#apaperaday: Spectrum of Genetic Variants in the Dystrophin Gene: A Single Centre Retrospective Analysis of 750 Duchenne and Becker Patients from Southern Italy
In today’s #apaperaday, Prof. Aartsma-Rus reads and comments on the paper titled: Spectrum of Genetic Variants in the Dystrophin Gene: A Single Centre Retrospective Analysis of 750 Duchenne and Becker Patients from Southern Italy
Today’s pick is from the journal Genes by Viggiano et al on the spectrum of genetic variants in the dystrophin gene in dystrophinopathy patients from South Italy born between 1930 and 2020. DOI: 10.3390/genes14010214.
Dystrophinopathies are caused by variants in the DMD gene that encodes dystrophin. When variants prevent production of functional dystrophin (out of frame) they are associated with the severely progressive Duchenne muscular dystrophy.

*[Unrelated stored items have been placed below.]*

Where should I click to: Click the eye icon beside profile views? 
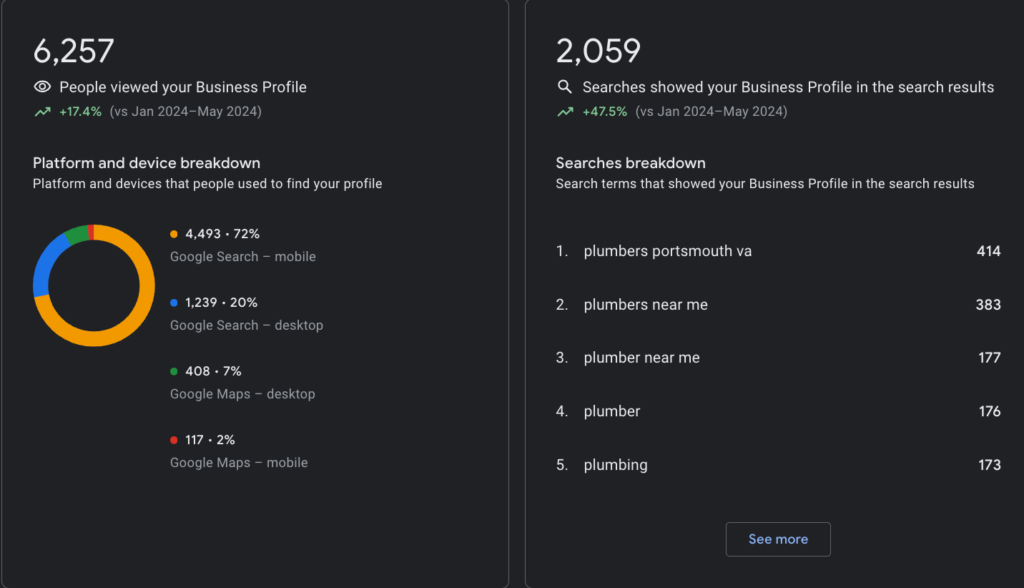coord(42,87)
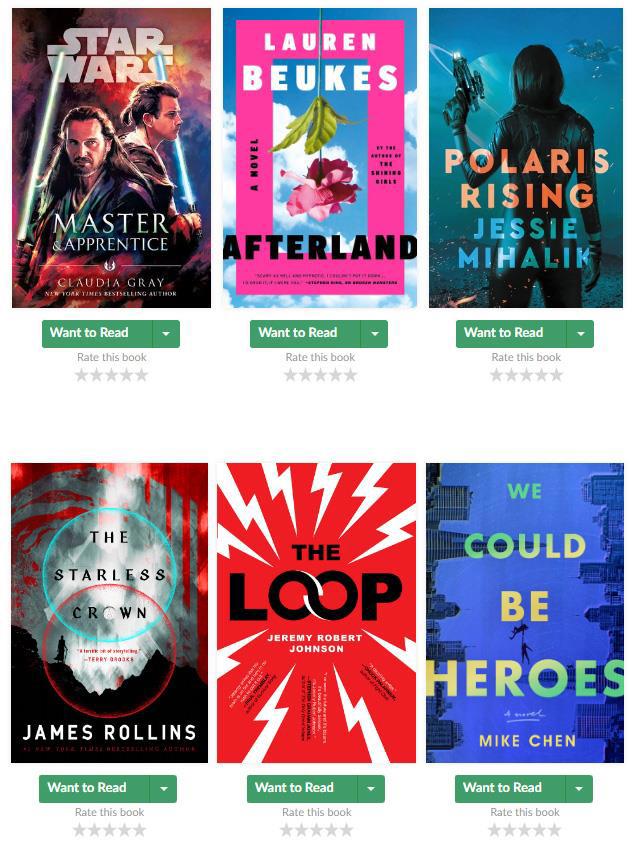Open The Starless Crown book cover
This screenshot has height=844, width=636.
pyautogui.click(x=109, y=613)
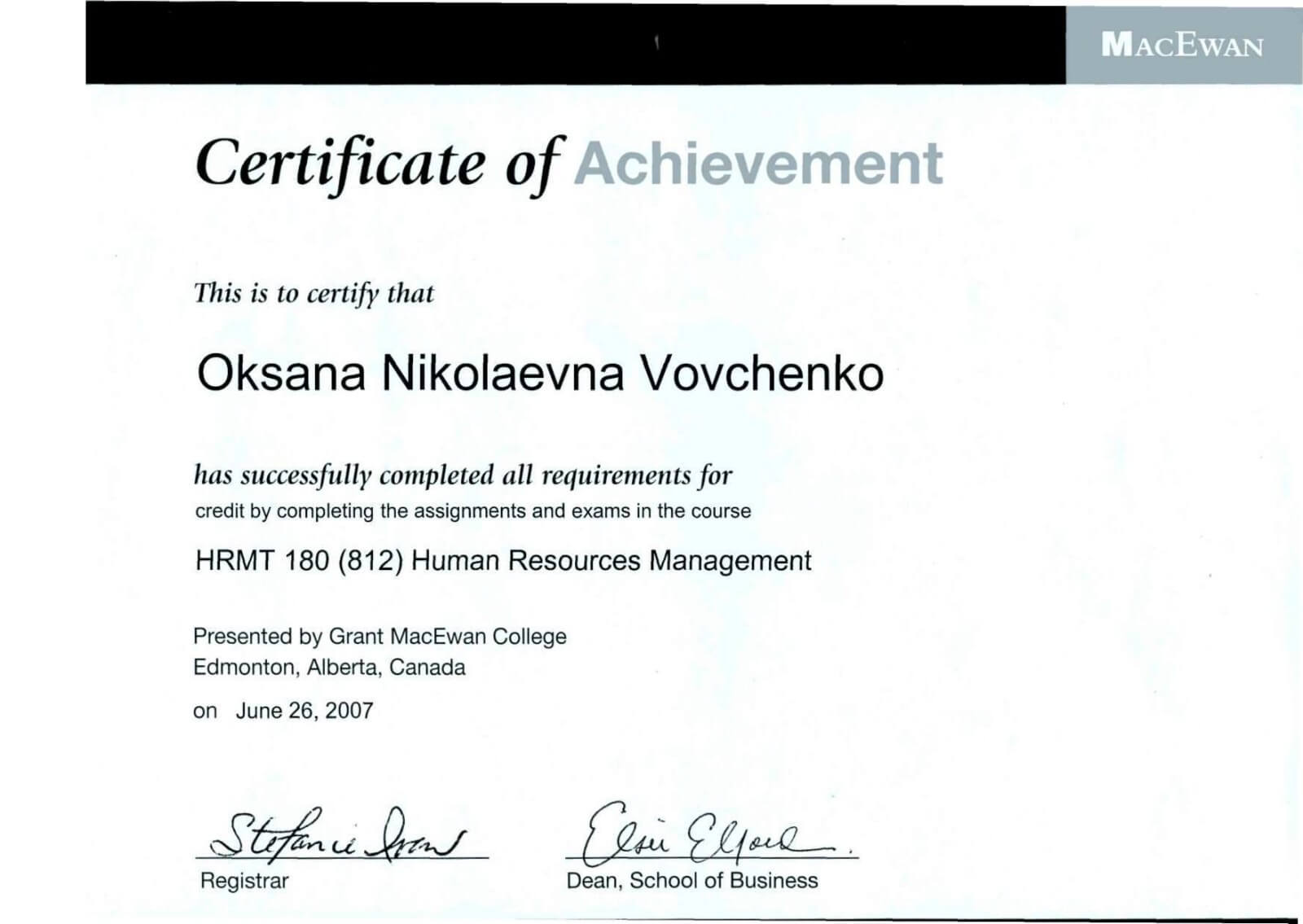Screen dimensions: 1303x924
Task: Click the "Edmonton, Alberta, Canada" location line
Action: click(x=329, y=668)
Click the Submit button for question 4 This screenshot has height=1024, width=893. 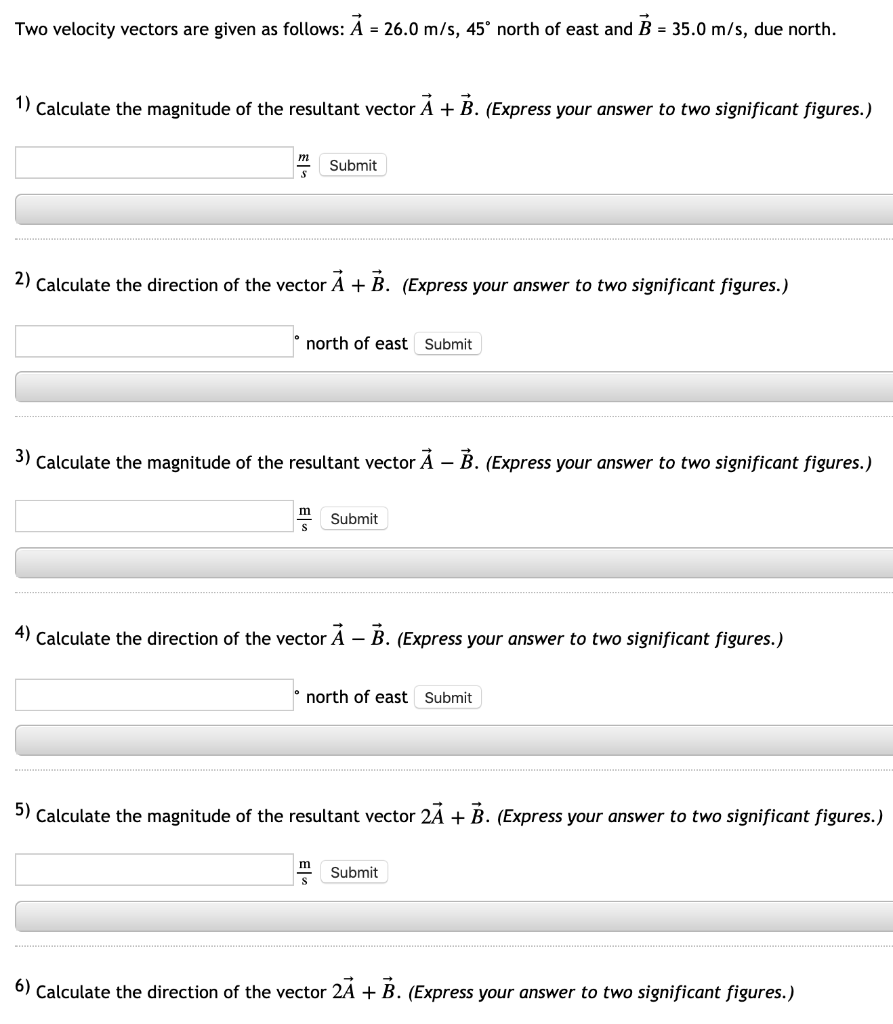click(447, 697)
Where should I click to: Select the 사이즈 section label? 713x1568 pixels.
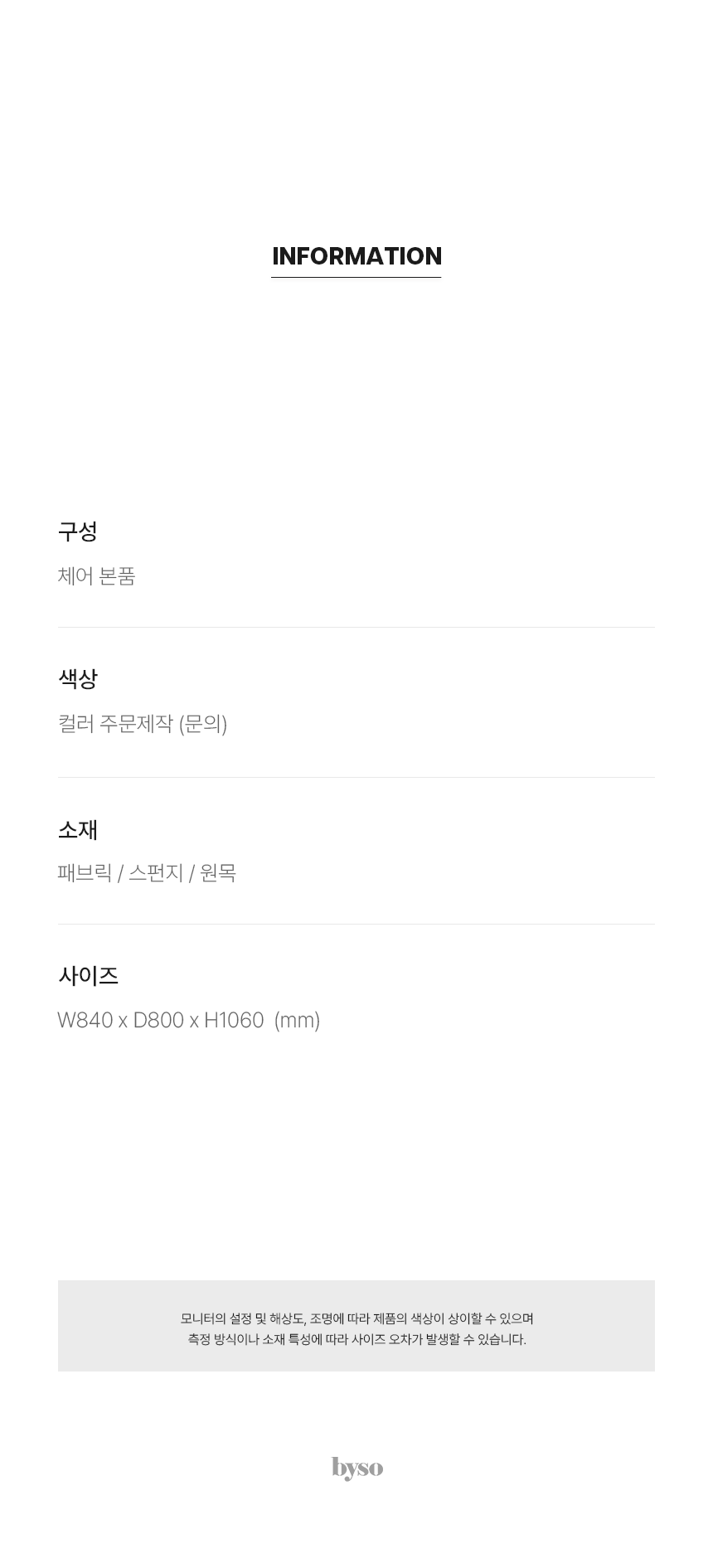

When variants allow production of partially functional dystrophins (in-frame) they are associated with later onset and milder progressive Becker muscular dystrophy. Variants at the start of the gene can also cause X-linked cardiomyopathy, heart problems without muscle symptoms.
Authors make a number of points:
- Duchenne is named after Dr Duchenne describing the disease in 1868, Dr Conte already described 2 Italian patients in 1836
- Becker is milder compared to Duchenne, but still a severe disease, with 50% of patients having symptoms at age 12.
- Female carriers can have symptoms as well and are at risk of developing cardiomyopathy (~17% after age 40).
Authors outline current standards of care and treatment with steroids and outline that mutation specific approaches to restore dystrophin are approved in some regions. Furthermore, additional trials are ongoing for exon skipping approaches (approved in USA) and for microdystrophin gene therapy (not approved anywhere yet). Ataluren is approved in Europe.
Here authors describe their cohort of >700 patients diagnosed from 1990 to now, with dates of births from 1930-2020. They started with southern blot and PCR (detecting mostly deletions and with difficulty duplications) and later used MLPA and in 2014 also NGS for small mutations.
Pathogenic variants were found in 96% of patients, with 467 Duchenne and 252 Becker patients. 71% had a deletion, 10% a duplication and 15% a small mutation. Most deletions occurred between exon 45-55 and most deletions between exon 2-23 (in lines with other reports).
Point mutations were only found for patients born after 1971 and beyond (see image). This is not because they did not occur before, but because they were not looked for (not possible with techniques used then).
Authors stress a genetic diagnosis is important as it allows starting with care, offering counseling and assessing if mutation specific treatments apply. In Italy first contact (average) with the medical system due to symptoms is at 31 months, while genetic diagnosis is at 41 months.
Authors notice a reduction in patients born with Duchenne and Becker over time, likely due to genetic counseling. They stress that patients will always be born, due to the high rate of de novo mutations in germ cells.
They looked at distribution of mutation types in different reports, seeing that point mutations are often overestimated. They argue that most likely these more difficult to detect variants are enriched at expert centers, due to referral when deletions/duplications were not found.
Furthermore in other reports deletions and duplications are over reported, because authors do not have tools to identify small mutations. They see more patients are reported in Asia and Europe than North America, perhaps due to less access to genetic diagnosis (insurance). I like the way the authors give a reflective report of their own history of mutation analysis and how they put things in a global context as well.